Here are a few things to consider about your wife’s situation, as well as one to think about regarding your new reality together:
First, the practical. Having a child tethered to you for the entire day is exhausting. It turns relatively simple things like grocery shopping, taking the subway, or getting in and out of cars into delicate, high-stakes balancing acts. It’s also hell on the back, in addition to being mind-numbingly repetitive: feed, change diaper, play, nap, repeat. Do that three to six times a day, on a careful schedule that, if messed with, will result in even more random and unprovoked screaming than normal. Sure, you’re free to do a variety of delightful things in between, so long as doing so doesn’t mess with that schedule. Which it always will. So you can’t. In the time it took me to type that, the kid just shit itself.

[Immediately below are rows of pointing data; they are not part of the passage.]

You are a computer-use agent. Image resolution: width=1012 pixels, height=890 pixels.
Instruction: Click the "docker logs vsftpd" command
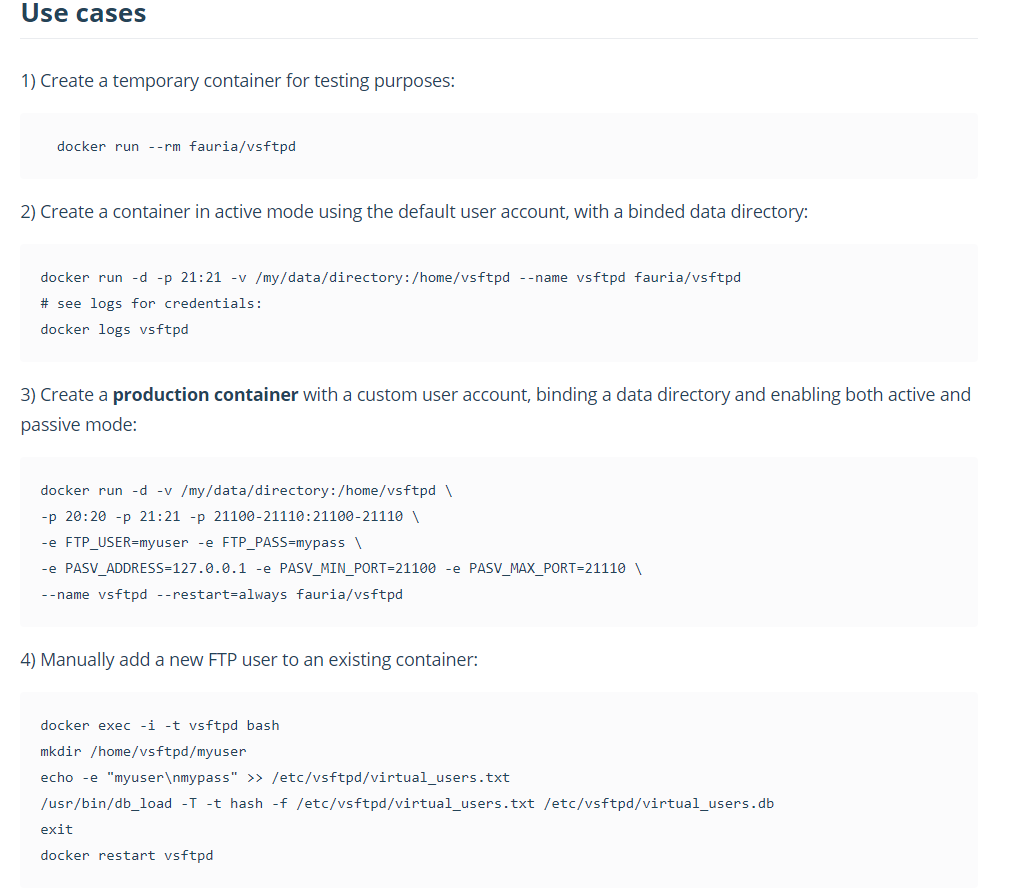click(x=114, y=329)
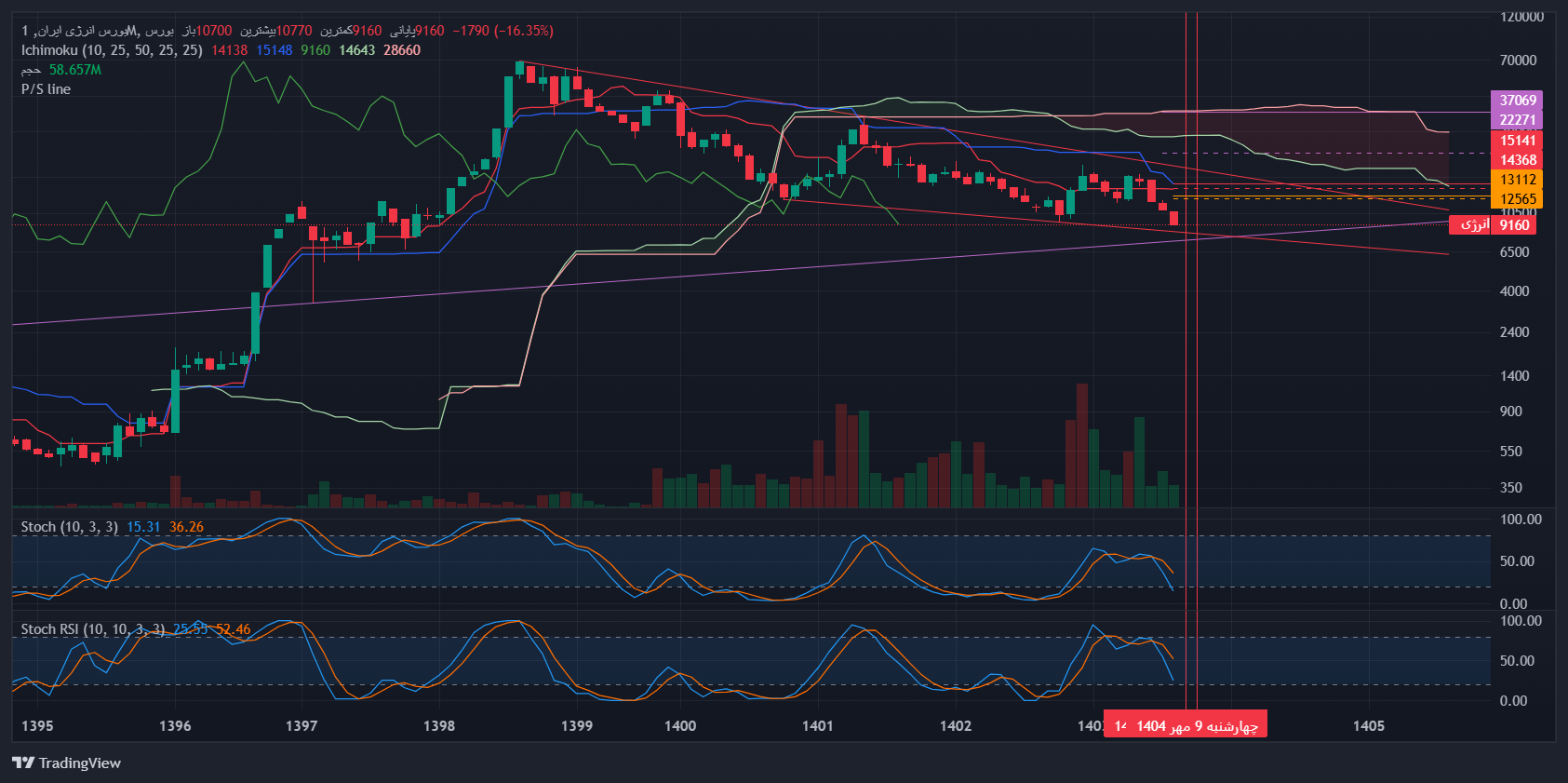Screen dimensions: 1568x783
Task: Click the red date label on time axis
Action: click(1186, 726)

Second, the emotional. Your wife’s entire sense of self has just been radically altered, and not necessarily in the “Motherhood is the most rewarding thing I’ve ever done” kind of way. It’s possible motherhood is simply “the most exhausting, bewildering, challenging, and nipple-shredding thing” she’s ever done. It’s also a thing that has taken her career, body, and social life from her. This might be temporary, but it’s just as likely forever—the answer to which won’t be forthcoming anytime soon. That means she spends her days wrestling with those questions.
Now consider your situation: Sure, you’re sleep deprived and have probably lost regular access to a lot of the stuff that you feel makes you “you,” but it’s likely that at least one of the organizing principles of your life—work (provided you’re not French)—is a steady constant. Imagine that the only reprieve from the above schedule of eating, sleeping, and shitting was to stare uncertainly into the abyss of a permanently changed self—and you can’t even have more than a single, carefully timed drink.
You’ve likely heard this so many times that you’ve stopped hearing it, but having a kid changes everything. That means different things for different couples, and different things for every individual, and it takes many months to begin to understand what it means for you and your wife. As the two of you work through all this, the best advice I can give is to be gentle with each other, because you’re both fragile.
The other thing you’ve heard a million times? It gets better. But it does—wait ’til the kid laughs for real the first time. It will make every argument you and the wife have had vanish. For about 15 minutes. And then you’ll start arguing again. I’m pretty sure that cycle will end before the kid goes to college.